R/PlatypusML_feature_extraction_VDJ.R
PlatypusML_feature_extraction_VDJ.Rd
This PlatypusML_feature_extraction function takes as input specified features from the first output of the VDJ_GEX_matrix function and encodes according to the specified strategy. The function returns a matrix containing the encoded extracted features in the order specified in the input as columns and the different cells as rows. This function should be called as a first step in the process of modeling the VGM data using machine learning.
PlatypusML_feature_extraction_VDJ(
VGM,
which.features,
which.encoding,
encoding.level,
unique.sequence,
parameters.encoding.nt,
parameters.encoding.aa,
which.label,
problem,
verbose.classes,
platypus.version
)
VGM output of the VDJ_GEX_matrix function
String vector. Information on which columns of the VDJ input the function should encode
String vector of size 2. Defaults to 'onehot'. Information on which encoding strategy to be used for the two types of sequences: the first entry of the vector corresponds to the nucleotide type of encoding and the second one to the amino acid type of encoding. If one type of sequence is not among the Other possible values for amino acid sequences are 'kmer', 'blosum', 'dc', 'tc' or 'topoPCA' and for nucleotide sequences 'kmer'.
String. Specifies on which level the features will be extracted. There are three possible options: "cell" (all available), "clone" (one unique sample per clone), "unique.sequence" (selecting only unique sequences based on a specified sequence (int he unique.sequence argument)). It defaults to cell.
String. Needs to be specified only when encoding.level is set to "unique.sequence". The name of the sequence on which unique selection should be based on.
List. Parameters to be used for encoding, if the chosen encoding requires it. 'onehot' -> no parameters necessary, defaults to NULL 'kmer' -> one parameter necessary to set the length of the subsequence, defaults to 3
List. Parameters to be used for encoding, if the chosen encoding requires it. 'onehot', 'dc', 'tc' -> no parameters necessary, defaults to NULL 'kmer' -> one parameter necessary to set the length of the subsequence, defaults to 3 'blosum' -> two parameters necessary: k ( The number of selected scales (i.e. the first k scales) derived by the substitution matrix. This can be selected according to the printed relative importance values.) and lag (The lag parameter. Must be less than the amino acids.). They default to (5, 7). 'topoPCA' -> three parameters necessary: index (Integer vector. Specify which molecular descriptors to select from the topological descriptors), pc (Integer. Number of principal components. Must be no greater than the number of amino acid properties provided.) and lag(The lag parameter. Must be less than the amino acids.). They default to (c(1:78),5,7).
String. The name of the column in VDJ which will be used as a label in a chosen model later.
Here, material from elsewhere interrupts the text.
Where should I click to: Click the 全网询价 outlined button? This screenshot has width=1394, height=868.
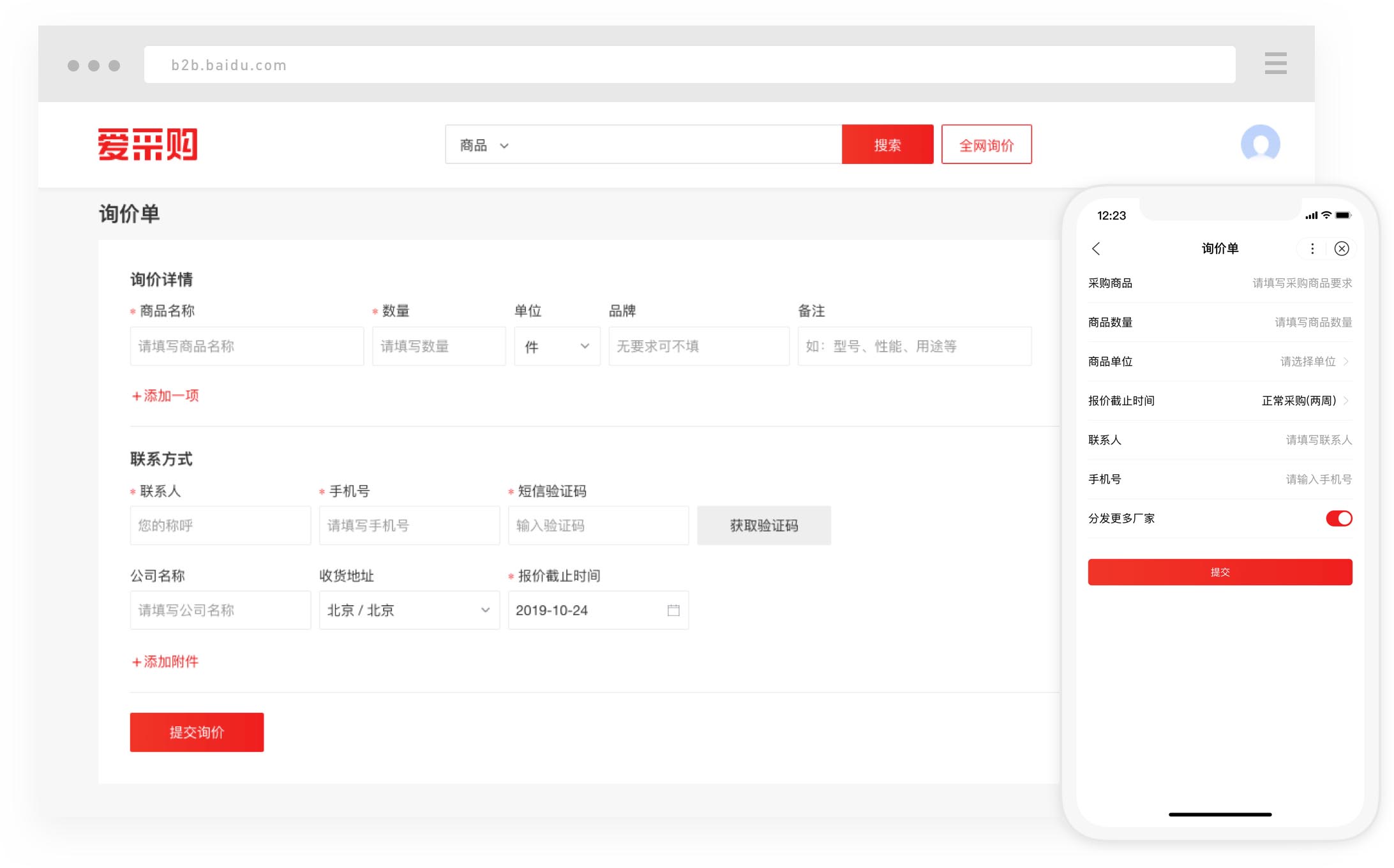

If missing, no label will be appended to the encoded features.
String ("classification" or "regression"). Whether the return matrix will be used in a classification problem or a regression one. Defaults to "classification".
Boolean. Whether to display information on the distribution of samples between classes. Defaults to TRUE. For this parameter to be set to TRUE, classification must all be set to TRUE (default).
This function works with "v3" only, there is no need to set this parameter.
A dataframe containing the encoded features and its label, each row corresponding to a different cell. The encodings are ordered as they have been entered in the 'which.features' parameter. The label can be found in the last column of the dataframe returned.